Maintain Environment Configuration Settings and Secrets in Node.js Apps

It worth it to invest some time reaching a good solution for managing environment configuration settings and secrets for your apps to support multiple runtime environments (development, production, staging, etc) and multiple developers. These settings will likely require different configurations, depending on environment and/or developer, for things such as database connection information, log settings, API keys, usernames, passwords, etc. Additionally, we need to keep some of this information from being included in the codebase or repository but still be easily maintained. Let’s look at 2 packages that when used together create a nice solution to this problem.

Let’s begin by installing both packages packages:

    $ npm i config dotenv-safe

By default, config will look for a config folder at the root of your project for the configuration files, so let’s go ahead and create the folder with a default configuration file:

    $ mkdir config && touch ./config/default.json

As you can tell by the name of the file we just created, config settings will be saved as a JSON object. Our default.json file that contains settings for a database connection may look something like this:

      "Database": {
        "host": "",
        "db_name": "sample_db",
        "username": "user",
        "password": "secret_password"

Now, anywhere in the project where we need access to this information, we can required the config package:

    const config = require('config');

and then access the settings:

    config.get(''); //

Pretty cool, right? The ability to keep these types of settings together is really handy. But the whole point of config is to help us manage these configurations across multiple runtime environments. To do this, we need to create a new configuration file for each environment. For example, to add our configuration for the production environment we need to create a production.json in the config folder. The production.json file may look something like this:

      "Database": {
        "host": ""

Notice we don’t have to add the entire configuration to the new file. Anything that may stay the same as the default configuration, such as the database name, username, and password in our example, do not need to be in the production.json file. When the application is run in the production environment, config.get('') will be pulled from the production.json file and revert to the default.json configuration for everything else. To support any other runtime environment that requires different configuration we just need to create a new file - staging.json, qa.json, etc. and add in the new configuration settings.
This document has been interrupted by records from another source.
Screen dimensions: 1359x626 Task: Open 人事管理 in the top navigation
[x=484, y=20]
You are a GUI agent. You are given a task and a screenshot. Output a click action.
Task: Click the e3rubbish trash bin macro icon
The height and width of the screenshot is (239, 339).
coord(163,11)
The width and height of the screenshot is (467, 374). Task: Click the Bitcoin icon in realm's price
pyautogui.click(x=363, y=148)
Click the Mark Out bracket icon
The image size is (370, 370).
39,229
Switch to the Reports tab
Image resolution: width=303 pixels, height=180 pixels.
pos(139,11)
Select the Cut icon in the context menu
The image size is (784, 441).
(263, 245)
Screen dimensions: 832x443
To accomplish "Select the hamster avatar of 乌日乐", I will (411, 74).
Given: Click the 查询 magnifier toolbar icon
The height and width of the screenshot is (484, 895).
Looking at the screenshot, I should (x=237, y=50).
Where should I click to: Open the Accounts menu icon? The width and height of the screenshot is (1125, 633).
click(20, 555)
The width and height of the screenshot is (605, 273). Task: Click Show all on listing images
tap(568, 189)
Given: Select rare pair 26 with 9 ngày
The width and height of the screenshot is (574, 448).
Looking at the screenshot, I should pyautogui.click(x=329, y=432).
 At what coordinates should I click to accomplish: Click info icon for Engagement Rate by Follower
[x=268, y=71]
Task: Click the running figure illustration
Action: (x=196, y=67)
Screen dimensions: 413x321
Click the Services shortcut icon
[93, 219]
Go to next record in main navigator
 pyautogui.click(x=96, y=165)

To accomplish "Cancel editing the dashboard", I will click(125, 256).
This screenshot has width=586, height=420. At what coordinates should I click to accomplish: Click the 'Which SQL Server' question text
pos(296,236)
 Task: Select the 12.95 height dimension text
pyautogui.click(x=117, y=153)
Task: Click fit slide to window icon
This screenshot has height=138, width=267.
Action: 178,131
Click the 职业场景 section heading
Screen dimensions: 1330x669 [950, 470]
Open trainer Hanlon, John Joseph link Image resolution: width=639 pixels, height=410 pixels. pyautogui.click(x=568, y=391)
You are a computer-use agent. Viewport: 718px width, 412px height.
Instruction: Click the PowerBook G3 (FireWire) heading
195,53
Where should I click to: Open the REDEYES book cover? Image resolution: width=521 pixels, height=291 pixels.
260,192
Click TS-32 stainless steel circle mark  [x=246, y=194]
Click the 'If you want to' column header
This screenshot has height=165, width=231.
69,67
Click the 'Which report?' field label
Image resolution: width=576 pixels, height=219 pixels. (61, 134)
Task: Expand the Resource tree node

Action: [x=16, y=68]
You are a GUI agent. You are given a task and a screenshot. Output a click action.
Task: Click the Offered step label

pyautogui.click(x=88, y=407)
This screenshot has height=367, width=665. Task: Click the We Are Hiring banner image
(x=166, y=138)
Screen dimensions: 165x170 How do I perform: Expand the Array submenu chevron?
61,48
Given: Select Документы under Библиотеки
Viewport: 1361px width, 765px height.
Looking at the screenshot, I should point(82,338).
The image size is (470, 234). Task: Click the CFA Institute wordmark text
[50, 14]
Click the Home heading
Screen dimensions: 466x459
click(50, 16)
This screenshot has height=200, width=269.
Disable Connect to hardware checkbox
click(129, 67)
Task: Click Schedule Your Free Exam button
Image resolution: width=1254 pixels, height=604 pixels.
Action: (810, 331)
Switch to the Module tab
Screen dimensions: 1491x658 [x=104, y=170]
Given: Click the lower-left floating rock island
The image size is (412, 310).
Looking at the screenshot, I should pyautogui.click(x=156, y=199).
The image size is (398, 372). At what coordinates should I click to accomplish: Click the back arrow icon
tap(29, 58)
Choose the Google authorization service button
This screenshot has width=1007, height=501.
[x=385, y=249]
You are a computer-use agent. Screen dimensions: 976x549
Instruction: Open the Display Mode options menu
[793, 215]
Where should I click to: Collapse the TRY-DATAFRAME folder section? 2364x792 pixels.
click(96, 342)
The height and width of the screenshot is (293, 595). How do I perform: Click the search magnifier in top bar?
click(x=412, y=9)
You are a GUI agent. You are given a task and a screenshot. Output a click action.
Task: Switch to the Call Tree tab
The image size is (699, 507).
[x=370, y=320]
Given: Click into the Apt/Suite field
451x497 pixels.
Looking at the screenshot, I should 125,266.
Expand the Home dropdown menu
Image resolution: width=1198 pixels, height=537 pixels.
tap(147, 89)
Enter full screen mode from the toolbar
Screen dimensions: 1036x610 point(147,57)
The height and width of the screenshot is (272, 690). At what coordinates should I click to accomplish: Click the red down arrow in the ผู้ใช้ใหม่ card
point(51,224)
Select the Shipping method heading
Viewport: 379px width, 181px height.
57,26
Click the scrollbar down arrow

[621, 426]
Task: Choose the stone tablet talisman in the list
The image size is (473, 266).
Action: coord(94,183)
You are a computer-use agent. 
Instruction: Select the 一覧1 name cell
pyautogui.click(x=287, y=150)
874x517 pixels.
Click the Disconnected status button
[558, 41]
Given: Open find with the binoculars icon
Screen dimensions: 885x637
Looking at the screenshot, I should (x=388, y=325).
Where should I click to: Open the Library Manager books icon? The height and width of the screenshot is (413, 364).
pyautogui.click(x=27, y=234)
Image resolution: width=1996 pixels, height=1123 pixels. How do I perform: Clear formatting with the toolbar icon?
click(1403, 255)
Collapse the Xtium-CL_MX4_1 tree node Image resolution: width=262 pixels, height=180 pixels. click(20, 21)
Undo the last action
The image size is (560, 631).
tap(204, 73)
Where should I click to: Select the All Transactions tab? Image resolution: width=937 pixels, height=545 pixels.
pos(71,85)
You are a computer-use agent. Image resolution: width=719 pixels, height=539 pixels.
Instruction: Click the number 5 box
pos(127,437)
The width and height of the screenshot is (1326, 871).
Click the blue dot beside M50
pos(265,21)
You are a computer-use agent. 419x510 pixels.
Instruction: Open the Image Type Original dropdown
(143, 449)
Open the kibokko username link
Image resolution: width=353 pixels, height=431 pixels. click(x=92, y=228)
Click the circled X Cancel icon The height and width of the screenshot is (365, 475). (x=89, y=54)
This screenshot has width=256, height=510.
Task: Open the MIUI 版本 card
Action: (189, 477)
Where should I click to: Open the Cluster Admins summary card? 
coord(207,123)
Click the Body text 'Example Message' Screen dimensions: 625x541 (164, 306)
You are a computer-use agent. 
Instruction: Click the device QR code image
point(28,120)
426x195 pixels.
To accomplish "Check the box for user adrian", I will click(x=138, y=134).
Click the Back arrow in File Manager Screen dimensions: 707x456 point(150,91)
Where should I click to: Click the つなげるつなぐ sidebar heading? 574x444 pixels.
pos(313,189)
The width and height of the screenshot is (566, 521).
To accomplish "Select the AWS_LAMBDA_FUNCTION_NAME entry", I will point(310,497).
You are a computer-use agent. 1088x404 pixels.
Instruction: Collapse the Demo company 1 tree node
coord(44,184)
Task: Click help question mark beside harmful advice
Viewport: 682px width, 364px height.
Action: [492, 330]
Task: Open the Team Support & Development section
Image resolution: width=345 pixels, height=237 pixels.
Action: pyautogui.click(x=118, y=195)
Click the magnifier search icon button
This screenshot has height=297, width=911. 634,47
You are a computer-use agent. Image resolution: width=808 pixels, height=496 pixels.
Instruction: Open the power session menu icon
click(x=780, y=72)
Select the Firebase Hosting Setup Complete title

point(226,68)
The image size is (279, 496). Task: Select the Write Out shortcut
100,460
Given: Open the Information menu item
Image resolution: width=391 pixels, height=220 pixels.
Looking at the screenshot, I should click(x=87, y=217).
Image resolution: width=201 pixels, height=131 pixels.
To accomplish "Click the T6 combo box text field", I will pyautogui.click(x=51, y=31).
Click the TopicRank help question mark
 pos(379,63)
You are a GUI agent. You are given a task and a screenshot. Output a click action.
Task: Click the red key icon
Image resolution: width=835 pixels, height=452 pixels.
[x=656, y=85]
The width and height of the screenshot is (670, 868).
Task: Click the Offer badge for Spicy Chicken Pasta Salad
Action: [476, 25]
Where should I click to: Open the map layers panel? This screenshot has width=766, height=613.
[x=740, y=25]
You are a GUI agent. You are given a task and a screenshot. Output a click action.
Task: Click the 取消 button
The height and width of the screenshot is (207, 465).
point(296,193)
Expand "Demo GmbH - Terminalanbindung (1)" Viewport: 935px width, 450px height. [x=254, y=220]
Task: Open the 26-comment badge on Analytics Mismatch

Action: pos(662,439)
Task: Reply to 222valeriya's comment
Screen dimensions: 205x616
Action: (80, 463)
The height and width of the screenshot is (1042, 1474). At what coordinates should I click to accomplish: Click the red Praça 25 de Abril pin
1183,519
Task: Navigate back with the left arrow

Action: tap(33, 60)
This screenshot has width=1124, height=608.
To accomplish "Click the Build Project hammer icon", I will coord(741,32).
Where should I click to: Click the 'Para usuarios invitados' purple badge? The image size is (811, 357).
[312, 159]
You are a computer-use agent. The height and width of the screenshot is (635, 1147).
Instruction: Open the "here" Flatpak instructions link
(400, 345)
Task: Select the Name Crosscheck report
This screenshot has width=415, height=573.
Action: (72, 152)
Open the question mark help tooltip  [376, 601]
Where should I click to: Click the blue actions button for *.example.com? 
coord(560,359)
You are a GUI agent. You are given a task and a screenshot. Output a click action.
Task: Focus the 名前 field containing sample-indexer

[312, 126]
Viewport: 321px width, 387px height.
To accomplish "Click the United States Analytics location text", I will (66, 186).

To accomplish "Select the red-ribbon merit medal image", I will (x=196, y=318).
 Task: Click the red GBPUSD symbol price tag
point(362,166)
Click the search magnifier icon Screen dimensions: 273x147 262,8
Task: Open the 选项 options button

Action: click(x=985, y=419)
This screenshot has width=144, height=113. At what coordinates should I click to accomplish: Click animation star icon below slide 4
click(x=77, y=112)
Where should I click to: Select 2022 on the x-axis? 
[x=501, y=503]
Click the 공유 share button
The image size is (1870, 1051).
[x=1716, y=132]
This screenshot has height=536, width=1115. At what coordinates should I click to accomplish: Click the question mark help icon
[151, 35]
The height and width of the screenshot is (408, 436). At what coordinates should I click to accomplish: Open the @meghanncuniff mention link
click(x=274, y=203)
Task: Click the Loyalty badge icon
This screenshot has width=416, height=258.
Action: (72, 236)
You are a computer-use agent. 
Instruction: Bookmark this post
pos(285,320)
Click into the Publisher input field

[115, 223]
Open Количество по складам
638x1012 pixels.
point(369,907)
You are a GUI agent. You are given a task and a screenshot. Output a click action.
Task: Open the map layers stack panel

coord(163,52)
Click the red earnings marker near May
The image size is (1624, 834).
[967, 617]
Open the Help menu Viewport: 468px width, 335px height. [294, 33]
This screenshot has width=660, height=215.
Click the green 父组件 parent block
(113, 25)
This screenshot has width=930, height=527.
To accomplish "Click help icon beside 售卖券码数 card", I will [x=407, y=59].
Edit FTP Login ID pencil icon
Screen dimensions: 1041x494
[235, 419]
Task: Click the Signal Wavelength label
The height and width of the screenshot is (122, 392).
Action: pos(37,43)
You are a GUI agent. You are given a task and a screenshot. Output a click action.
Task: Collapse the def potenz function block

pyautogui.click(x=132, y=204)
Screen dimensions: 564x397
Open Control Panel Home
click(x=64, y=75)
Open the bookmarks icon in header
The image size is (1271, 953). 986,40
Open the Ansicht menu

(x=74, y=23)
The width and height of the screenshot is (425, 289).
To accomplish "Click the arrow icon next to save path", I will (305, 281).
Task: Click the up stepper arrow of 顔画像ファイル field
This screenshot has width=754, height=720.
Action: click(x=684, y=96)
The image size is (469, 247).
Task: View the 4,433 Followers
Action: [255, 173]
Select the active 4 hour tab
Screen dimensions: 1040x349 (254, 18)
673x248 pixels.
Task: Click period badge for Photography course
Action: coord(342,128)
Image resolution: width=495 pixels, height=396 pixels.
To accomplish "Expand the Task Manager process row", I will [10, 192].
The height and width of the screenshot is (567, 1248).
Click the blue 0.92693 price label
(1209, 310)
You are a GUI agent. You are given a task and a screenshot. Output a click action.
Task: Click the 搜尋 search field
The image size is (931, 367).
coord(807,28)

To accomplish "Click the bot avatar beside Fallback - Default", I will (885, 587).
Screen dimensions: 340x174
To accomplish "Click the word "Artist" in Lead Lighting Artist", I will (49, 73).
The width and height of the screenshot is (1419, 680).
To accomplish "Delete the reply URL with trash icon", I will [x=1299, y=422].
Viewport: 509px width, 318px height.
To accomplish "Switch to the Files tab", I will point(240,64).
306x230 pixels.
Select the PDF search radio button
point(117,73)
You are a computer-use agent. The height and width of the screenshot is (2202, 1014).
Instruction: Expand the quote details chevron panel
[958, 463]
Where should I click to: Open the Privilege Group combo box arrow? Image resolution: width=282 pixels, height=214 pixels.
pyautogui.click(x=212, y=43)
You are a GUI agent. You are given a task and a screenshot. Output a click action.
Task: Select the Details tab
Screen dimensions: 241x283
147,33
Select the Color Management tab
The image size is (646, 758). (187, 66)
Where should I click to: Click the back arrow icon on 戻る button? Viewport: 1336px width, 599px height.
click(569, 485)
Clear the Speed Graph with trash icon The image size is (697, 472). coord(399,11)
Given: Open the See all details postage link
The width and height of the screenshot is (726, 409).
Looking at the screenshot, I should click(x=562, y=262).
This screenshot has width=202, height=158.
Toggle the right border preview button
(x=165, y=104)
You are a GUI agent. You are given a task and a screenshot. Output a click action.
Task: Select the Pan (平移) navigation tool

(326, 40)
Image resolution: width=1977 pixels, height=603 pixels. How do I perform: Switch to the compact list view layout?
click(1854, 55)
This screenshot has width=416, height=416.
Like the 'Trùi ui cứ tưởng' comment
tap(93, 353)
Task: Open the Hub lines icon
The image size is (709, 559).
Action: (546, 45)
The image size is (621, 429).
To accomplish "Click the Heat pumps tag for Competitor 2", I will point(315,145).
But we have a glaring problem which you may have already noticed. Our database password is in the configuration. We generally want to keep that out of the codebase and repository for security reasons, so we don’t want to include it in config. For that we’ll use dotenv-safe.

The dotenv-safe package allows us to define any environment variables we want to keep private. It’s worth noting that we are now talking about the environment used by the Node process, not the runtime environment such as development, production, staging, etc. that we refer to when discussing configuration settings with config. By default dotenv-safe will pull values from a .env file located at the root of the project:

    $ touch .env

In our example, we want to keep our database password out of the codebase, so the .env file will look something like this:


Then, as early as possible in our project code we need load these environment variables:


Now any variable we define in the .env file will be available in our code as process.env.VARIABLE_NAME.

    db_password = process.env.DB_PASSWORD // = secret_password

Since we want to keep the information in this file private and out of the code repository, be sure to add .env to your .gitignore file.

The nice thing about dotenv-safe over the package it’s built upon, dotenv, is that we can define an example file without values that should to be added to the repository so it’s easy to keep track of what environment variables are expected without having to go through the code.

    $ touch .env.example

Not only can developers use this file to be aware of any environment variables they need to define in their respective .env file, but by default dotenv-safe will halt the execution of your program if any variable defined in .env.example is not found in .env.

With this current setup we can access any runtime environment setting using config.get('whatever.setting') and any private environment variable via process.env.VARIABLE_NAME. This works, but we can go a step farther so the only methods we need to use in our code are those offered by the config package, as well as take advantage of the hierarchical nature of config. We do this by telling config what environment variables to expect, and these values will override anything we have defined in the .json configuration files. To do this, we make a new file in the config folder called custom-environment-variables.json which may look something like this:

      "Database": {
        "password": "DB_PASSWORD"

Now, when we call config.get('Database.password'), config will look for an environment variable called “DB_PASSWORD”. If it’s not found it will use the value found in the .json file that matches our current runtime environment, and if it’s not found there it will load from default.json.

NOTE: Since we are now keeping the DB_PASSWORD value in .env file, be sure to remove it from the original default.json file we defined at the beginning of this tutorial.

So there you have it - config and dotenv-safe make for a nice setup to manage runtime environment configurations and environment variables!